* **TASK GOAL**
Every entry must be duplicated word for word.

====

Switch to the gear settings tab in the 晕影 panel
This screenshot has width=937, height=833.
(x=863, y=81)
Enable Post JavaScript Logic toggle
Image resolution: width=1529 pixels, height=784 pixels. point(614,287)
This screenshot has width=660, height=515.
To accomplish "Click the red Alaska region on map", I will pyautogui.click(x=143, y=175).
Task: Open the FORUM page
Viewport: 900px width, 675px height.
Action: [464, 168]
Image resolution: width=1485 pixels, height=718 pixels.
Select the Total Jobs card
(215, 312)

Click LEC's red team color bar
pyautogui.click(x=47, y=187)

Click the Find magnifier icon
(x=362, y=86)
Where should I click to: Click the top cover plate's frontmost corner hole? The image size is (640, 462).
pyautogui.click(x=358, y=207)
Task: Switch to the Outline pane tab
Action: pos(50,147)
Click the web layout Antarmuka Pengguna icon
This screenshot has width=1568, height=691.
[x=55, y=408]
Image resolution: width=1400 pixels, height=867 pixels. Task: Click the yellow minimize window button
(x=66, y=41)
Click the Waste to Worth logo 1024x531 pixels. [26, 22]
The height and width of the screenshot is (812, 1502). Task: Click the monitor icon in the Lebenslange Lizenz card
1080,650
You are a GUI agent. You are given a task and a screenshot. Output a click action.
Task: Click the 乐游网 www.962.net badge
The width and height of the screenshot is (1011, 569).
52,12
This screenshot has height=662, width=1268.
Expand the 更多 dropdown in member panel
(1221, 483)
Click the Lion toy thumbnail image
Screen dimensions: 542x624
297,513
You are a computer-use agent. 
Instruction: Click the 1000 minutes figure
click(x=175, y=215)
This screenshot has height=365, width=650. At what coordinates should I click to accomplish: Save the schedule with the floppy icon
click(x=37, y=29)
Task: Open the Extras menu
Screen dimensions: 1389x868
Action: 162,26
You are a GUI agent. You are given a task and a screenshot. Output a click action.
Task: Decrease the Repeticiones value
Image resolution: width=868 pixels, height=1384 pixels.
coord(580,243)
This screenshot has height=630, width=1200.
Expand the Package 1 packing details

====

* **RESULT OF THE TASK**
Switch to the gear settings tab in the 晕影 panel
This screenshot has width=937, height=833.
(x=863, y=81)
Enable Post JavaScript Logic toggle
Image resolution: width=1529 pixels, height=784 pixels. point(614,287)
This screenshot has width=660, height=515.
To accomplish "Click the red Alaska region on map", I will pyautogui.click(x=143, y=175).
Task: Open the FORUM page
Viewport: 900px width, 675px height.
Action: [464, 168]
Image resolution: width=1485 pixels, height=718 pixels.
Select the Total Jobs card
(215, 312)

Click LEC's red team color bar
pyautogui.click(x=47, y=187)

Click the Find magnifier icon
(x=362, y=86)
Where should I click to: Click the top cover plate's frontmost corner hole? The image size is (640, 462).
pyautogui.click(x=358, y=207)
Task: Switch to the Outline pane tab
Action: pos(50,147)
Click the web layout Antarmuka Pengguna icon
This screenshot has width=1568, height=691.
[x=55, y=408]
Image resolution: width=1400 pixels, height=867 pixels. Task: Click the yellow minimize window button
(x=66, y=41)
Click the Waste to Worth logo 1024x531 pixels. [26, 22]
The height and width of the screenshot is (812, 1502). Task: Click the monitor icon in the Lebenslange Lizenz card
1080,650
You are a GUI agent. You are given a task and a screenshot. Output a click action.
Task: Click the 乐游网 www.962.net badge
The width and height of the screenshot is (1011, 569).
52,12
This screenshot has height=662, width=1268.
Expand the 更多 dropdown in member panel
(1221, 483)
Click the Lion toy thumbnail image
Screen dimensions: 542x624
297,513
You are a computer-use agent. 
Instruction: Click the 1000 minutes figure
click(x=175, y=215)
This screenshot has height=365, width=650. At what coordinates should I click to accomplish: Save the schedule with the floppy icon
click(x=37, y=29)
Task: Open the Extras menu
Screen dimensions: 1389x868
Action: 162,26
You are a GUI agent. You are given a task and a screenshot. Output a click action.
Task: Decrease the Repeticiones value
Image resolution: width=868 pixels, height=1384 pixels.
coord(580,243)
This screenshot has height=630, width=1200.
Expand the Package 1 packing details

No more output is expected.